# What you have to do:
Starting with the first row and ending with the line that contains "Action: tap(298, 103)", format those lines as a JSON list of strings, one string per line, leaving out any blank lines.

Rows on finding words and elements
★ ★ ★ ★ ★

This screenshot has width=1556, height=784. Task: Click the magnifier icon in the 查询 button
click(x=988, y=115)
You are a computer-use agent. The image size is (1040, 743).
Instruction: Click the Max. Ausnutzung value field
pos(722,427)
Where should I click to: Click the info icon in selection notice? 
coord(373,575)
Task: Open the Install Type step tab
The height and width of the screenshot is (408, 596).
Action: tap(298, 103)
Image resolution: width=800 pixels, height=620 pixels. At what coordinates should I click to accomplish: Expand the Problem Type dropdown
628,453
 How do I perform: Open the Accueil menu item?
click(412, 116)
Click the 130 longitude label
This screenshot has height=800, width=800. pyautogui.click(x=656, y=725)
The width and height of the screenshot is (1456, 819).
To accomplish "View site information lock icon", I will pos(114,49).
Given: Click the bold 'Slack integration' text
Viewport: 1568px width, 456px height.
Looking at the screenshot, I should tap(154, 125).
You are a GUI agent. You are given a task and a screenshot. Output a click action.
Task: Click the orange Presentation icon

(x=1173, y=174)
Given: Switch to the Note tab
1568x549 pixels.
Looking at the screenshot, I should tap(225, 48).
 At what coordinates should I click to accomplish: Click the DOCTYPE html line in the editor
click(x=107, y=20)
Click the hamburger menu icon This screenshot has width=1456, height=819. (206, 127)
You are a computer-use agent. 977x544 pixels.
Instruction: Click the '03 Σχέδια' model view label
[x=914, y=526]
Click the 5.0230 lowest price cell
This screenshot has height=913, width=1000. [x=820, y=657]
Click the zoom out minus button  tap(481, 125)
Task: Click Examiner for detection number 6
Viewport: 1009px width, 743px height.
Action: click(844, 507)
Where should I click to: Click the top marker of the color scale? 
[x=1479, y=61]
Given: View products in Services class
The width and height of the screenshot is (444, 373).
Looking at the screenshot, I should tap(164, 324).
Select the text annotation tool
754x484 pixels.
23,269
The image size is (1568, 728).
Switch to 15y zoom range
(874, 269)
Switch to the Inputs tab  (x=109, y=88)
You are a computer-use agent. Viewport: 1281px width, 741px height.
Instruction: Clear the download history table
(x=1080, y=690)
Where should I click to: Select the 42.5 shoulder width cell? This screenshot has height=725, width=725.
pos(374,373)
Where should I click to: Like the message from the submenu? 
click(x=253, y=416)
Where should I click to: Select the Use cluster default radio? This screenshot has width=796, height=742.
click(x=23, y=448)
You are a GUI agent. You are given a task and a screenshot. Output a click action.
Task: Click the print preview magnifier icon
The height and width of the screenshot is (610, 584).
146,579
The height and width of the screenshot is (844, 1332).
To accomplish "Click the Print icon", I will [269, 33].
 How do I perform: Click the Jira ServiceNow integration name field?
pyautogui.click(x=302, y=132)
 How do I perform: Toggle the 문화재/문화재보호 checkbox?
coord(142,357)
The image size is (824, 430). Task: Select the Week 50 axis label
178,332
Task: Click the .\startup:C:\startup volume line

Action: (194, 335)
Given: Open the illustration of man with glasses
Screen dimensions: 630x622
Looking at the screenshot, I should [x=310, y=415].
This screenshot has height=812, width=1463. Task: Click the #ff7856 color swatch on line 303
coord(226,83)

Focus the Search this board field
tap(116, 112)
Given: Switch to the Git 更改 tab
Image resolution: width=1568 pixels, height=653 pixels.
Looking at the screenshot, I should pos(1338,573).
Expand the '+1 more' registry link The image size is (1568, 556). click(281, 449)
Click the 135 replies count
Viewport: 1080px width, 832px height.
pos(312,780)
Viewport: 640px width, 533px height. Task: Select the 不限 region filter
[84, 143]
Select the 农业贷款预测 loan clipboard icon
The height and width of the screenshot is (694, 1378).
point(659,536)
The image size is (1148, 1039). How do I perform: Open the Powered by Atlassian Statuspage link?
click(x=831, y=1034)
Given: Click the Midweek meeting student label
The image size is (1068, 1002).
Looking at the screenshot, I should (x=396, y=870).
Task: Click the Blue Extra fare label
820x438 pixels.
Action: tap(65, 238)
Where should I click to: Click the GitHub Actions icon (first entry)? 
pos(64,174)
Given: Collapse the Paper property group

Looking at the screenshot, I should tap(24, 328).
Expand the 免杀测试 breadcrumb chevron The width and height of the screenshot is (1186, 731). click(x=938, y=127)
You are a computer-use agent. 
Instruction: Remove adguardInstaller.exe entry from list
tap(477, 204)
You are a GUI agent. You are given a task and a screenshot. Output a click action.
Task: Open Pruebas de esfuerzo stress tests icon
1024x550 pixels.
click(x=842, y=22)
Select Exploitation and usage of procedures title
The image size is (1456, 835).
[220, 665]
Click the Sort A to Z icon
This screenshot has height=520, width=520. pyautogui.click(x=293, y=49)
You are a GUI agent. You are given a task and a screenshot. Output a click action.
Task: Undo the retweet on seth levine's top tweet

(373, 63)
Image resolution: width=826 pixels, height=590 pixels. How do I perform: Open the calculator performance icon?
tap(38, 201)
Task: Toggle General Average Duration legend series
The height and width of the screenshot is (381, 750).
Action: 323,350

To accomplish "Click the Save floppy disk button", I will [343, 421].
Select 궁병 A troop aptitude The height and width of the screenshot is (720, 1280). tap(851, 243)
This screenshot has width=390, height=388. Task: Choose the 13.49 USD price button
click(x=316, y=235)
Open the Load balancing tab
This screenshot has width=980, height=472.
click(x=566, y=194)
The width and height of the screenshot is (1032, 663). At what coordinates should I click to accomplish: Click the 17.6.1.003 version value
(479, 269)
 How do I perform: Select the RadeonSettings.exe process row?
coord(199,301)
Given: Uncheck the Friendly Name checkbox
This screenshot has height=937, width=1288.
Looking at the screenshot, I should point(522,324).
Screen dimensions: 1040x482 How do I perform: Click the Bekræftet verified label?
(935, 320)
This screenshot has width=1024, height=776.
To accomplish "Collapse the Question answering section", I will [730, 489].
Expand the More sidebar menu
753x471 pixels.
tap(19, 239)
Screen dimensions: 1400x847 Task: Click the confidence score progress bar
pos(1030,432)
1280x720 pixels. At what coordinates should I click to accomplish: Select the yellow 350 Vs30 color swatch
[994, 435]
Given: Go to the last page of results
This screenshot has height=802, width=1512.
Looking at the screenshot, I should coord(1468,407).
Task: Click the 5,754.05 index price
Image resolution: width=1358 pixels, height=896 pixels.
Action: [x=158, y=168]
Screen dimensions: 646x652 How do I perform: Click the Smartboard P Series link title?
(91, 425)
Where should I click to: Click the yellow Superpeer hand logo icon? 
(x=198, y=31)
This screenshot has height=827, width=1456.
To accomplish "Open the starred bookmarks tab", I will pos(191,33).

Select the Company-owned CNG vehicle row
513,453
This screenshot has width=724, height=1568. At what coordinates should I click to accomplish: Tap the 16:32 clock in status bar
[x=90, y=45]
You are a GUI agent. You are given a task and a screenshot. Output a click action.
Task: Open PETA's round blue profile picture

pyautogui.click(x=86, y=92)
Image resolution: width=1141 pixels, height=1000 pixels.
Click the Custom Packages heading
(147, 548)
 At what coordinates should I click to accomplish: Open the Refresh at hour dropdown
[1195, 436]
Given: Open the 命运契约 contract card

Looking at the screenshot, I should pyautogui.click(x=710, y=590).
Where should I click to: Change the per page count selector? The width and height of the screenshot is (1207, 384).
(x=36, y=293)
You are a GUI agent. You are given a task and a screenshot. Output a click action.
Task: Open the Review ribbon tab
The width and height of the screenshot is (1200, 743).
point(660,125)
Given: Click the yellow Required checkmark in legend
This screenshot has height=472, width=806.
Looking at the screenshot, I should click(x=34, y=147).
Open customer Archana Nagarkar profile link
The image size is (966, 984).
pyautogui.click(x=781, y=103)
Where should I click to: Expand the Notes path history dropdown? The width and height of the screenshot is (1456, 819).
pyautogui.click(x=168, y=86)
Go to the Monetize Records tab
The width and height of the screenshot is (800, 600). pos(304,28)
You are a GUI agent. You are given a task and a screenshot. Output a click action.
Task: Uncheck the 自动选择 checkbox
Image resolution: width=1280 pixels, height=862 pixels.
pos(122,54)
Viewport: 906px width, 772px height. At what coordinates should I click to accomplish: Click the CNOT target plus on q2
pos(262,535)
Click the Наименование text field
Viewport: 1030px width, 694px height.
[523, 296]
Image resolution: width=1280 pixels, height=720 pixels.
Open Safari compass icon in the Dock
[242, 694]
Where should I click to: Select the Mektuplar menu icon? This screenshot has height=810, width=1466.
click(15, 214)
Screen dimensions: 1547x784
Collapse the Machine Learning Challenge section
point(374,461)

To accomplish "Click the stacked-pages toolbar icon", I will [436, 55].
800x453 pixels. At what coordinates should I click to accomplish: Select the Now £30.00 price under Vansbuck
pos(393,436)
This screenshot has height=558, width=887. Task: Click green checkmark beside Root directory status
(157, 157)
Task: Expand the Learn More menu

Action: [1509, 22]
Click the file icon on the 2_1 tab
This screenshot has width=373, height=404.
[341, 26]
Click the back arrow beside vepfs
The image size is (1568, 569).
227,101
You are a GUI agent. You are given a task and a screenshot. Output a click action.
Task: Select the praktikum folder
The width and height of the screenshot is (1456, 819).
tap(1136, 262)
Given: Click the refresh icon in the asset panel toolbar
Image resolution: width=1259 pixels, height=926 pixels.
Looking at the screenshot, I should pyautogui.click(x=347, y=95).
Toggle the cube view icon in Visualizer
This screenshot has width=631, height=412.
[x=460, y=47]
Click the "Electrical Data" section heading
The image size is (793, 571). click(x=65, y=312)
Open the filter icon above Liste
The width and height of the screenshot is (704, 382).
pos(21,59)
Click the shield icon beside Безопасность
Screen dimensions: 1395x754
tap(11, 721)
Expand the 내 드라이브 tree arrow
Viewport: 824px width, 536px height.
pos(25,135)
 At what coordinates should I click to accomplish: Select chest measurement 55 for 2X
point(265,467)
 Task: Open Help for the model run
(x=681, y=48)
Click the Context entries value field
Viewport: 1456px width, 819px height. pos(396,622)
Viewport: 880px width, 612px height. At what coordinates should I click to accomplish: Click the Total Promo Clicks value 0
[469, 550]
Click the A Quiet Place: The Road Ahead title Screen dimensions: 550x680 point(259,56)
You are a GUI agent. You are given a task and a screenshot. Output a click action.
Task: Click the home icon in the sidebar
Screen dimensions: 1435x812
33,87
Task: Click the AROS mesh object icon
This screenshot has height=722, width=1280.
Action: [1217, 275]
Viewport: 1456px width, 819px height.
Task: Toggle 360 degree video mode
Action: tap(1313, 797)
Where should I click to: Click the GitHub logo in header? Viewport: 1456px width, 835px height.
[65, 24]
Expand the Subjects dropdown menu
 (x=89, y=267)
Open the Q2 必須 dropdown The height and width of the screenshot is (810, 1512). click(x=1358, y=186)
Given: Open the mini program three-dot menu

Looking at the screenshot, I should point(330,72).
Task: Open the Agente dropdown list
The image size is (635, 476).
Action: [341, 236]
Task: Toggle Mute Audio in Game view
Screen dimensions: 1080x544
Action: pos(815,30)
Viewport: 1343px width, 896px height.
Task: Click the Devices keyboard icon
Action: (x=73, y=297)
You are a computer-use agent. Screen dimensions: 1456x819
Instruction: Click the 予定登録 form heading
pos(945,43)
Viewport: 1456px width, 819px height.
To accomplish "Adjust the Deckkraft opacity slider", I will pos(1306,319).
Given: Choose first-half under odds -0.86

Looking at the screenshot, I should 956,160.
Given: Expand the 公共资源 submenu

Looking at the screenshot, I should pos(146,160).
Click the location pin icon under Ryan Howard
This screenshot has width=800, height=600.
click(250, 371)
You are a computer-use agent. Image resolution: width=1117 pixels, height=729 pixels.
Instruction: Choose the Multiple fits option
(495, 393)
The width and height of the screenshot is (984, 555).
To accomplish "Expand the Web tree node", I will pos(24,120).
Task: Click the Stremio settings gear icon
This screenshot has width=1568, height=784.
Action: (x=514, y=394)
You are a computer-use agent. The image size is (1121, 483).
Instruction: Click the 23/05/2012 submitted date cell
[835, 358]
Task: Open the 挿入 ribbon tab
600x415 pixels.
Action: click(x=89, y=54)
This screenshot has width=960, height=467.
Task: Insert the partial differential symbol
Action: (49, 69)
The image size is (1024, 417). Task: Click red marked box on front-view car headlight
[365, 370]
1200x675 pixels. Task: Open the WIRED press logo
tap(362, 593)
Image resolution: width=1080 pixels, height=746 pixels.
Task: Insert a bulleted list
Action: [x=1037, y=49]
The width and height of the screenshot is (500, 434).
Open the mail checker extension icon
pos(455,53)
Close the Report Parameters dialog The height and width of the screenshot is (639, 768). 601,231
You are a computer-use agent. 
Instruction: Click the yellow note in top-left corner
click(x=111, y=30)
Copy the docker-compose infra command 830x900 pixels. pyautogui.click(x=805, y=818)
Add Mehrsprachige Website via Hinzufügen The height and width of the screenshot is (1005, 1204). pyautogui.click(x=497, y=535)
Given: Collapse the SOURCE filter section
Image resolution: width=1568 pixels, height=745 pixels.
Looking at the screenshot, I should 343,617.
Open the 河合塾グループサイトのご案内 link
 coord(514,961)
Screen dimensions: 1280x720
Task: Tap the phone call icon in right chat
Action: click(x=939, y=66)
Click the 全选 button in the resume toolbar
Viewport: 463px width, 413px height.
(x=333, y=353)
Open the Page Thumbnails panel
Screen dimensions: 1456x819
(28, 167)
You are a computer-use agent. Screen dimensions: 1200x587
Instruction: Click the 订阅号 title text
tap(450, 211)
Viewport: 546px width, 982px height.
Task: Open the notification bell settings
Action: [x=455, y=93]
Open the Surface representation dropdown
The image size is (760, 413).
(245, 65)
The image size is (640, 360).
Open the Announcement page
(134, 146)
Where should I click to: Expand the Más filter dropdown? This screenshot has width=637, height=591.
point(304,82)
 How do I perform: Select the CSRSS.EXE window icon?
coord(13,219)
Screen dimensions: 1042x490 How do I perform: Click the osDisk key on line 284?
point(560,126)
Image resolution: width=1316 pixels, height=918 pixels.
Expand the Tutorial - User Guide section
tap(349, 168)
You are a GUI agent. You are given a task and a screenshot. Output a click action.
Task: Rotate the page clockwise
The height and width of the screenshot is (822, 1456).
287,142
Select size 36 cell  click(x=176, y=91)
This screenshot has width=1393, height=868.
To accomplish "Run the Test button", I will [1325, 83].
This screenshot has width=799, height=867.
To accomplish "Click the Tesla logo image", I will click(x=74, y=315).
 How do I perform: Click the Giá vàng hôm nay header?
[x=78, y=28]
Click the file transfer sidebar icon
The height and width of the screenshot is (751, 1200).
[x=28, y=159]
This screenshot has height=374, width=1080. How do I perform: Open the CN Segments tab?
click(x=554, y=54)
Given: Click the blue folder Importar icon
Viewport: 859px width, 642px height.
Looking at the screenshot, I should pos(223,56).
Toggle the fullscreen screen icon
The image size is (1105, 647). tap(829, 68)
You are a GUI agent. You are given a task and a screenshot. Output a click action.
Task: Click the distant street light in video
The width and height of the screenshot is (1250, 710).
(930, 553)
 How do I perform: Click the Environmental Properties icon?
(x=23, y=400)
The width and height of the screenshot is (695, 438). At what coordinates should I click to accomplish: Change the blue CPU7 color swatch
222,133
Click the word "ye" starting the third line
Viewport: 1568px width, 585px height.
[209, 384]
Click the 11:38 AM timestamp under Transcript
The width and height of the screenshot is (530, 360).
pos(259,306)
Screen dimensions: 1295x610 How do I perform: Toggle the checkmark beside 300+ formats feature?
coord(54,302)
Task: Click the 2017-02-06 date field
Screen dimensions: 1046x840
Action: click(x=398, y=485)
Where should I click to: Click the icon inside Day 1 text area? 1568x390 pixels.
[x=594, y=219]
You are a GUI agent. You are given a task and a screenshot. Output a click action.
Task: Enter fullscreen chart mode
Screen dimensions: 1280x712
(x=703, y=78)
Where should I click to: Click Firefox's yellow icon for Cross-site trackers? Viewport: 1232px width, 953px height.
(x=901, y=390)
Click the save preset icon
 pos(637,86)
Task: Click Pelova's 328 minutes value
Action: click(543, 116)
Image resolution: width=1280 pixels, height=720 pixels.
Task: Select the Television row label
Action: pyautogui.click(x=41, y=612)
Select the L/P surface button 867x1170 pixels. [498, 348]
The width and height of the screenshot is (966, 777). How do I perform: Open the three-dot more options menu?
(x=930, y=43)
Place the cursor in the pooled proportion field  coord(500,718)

★ ★ ★ ★ ★

# Task output:
[
  "This screenshot has width=1556, height=784. Task: Click the magnifier icon in the 查询 button",
  "click(x=988, y=115)",
  "You are a computer-use agent. The image size is (1040, 743).",
  "Instruction: Click the Max. Ausnutzung value field",
  "pos(722,427)",
  "Where should I click to: Click the info icon in selection notice? ",
  "coord(373,575)",
  "Task: Open the Install Type step tab",
  "The height and width of the screenshot is (408, 596).",
  "Action: tap(298, 103)"
]